— Given data —
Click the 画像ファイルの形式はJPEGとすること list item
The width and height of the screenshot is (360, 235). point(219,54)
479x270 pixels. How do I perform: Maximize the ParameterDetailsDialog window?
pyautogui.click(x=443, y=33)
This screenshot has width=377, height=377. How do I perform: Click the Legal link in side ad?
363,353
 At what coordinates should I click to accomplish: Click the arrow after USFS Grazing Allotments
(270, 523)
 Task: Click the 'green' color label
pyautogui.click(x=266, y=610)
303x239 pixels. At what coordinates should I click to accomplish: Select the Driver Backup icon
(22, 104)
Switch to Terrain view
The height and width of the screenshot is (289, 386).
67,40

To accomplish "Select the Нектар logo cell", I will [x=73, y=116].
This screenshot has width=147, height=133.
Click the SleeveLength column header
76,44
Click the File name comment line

* * *

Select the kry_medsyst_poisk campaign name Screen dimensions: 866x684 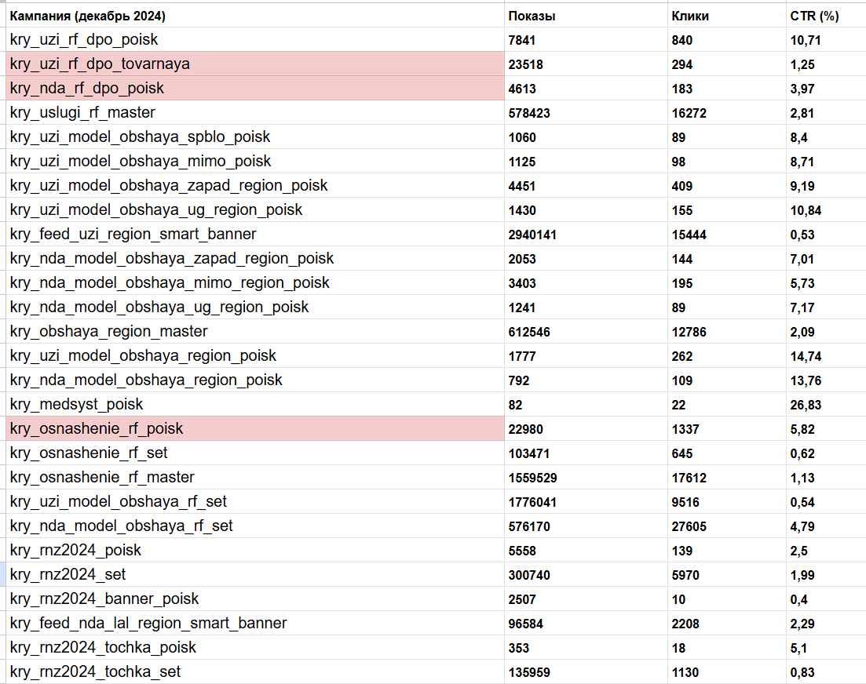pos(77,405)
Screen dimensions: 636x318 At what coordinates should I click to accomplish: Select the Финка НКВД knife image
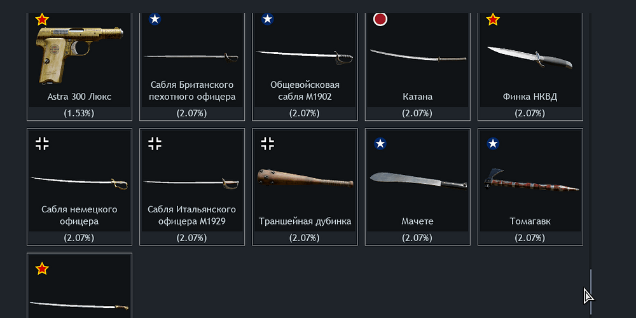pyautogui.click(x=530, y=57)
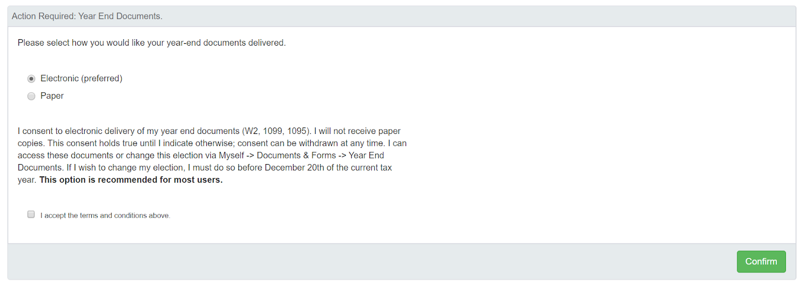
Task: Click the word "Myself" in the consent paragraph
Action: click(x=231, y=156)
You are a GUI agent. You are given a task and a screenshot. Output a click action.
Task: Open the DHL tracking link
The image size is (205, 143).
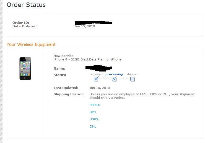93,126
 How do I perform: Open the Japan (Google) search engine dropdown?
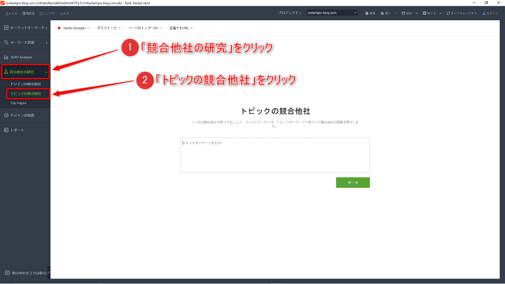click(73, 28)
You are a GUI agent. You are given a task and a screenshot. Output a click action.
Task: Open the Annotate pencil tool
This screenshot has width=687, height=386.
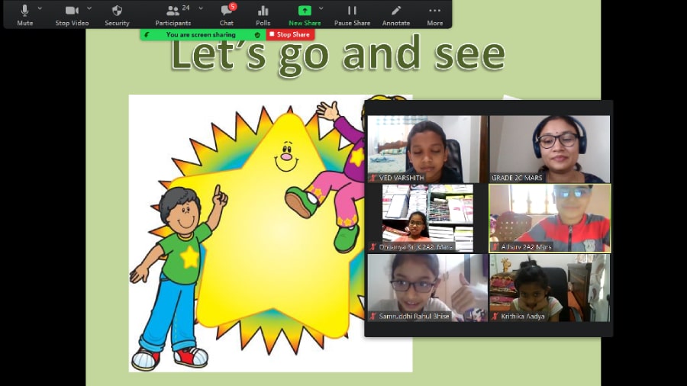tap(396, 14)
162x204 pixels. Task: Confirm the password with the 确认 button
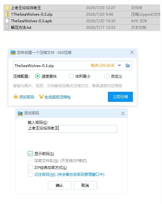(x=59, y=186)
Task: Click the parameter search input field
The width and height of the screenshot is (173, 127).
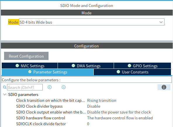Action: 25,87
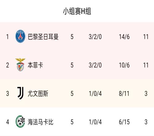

--

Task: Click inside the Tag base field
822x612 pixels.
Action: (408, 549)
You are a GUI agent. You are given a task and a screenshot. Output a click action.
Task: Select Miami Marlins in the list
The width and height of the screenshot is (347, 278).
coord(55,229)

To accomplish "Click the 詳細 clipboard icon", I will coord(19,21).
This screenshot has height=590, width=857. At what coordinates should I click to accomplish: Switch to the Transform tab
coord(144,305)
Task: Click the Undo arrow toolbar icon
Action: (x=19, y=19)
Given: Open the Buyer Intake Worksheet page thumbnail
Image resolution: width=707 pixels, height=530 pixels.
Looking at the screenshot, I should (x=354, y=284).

— Exercise prompt —
Look above for the line with "Click the 画像ファイルの形式はJPEGとすること list item" and the line with "Click the File name comment line"; transcribe both and all lines in between, exactly, and nothing else.

— Answer for this exercise —
Click the 画像ファイルの形式はJPEGとすること list item
The width and height of the screenshot is (360, 235). point(219,54)
479x270 pixels. How do I perform: Maximize the ParameterDetailsDialog window?
pyautogui.click(x=443, y=33)
This screenshot has width=377, height=377. How do I perform: Click the Legal link in side ad?
363,353
 At what coordinates should I click to accomplish: Click the arrow after USFS Grazing Allotments
(270, 523)
 Task: Click the 'green' color label
pyautogui.click(x=266, y=610)
303x239 pixels. At what coordinates should I click to accomplish: Select the Driver Backup icon
(22, 104)
Switch to Terrain view
The height and width of the screenshot is (289, 386).
67,40

To accomplish "Select the Нектар logo cell", I will [x=73, y=116].
This screenshot has width=147, height=133.
Click the SleeveLength column header
76,44
Click the File name comment line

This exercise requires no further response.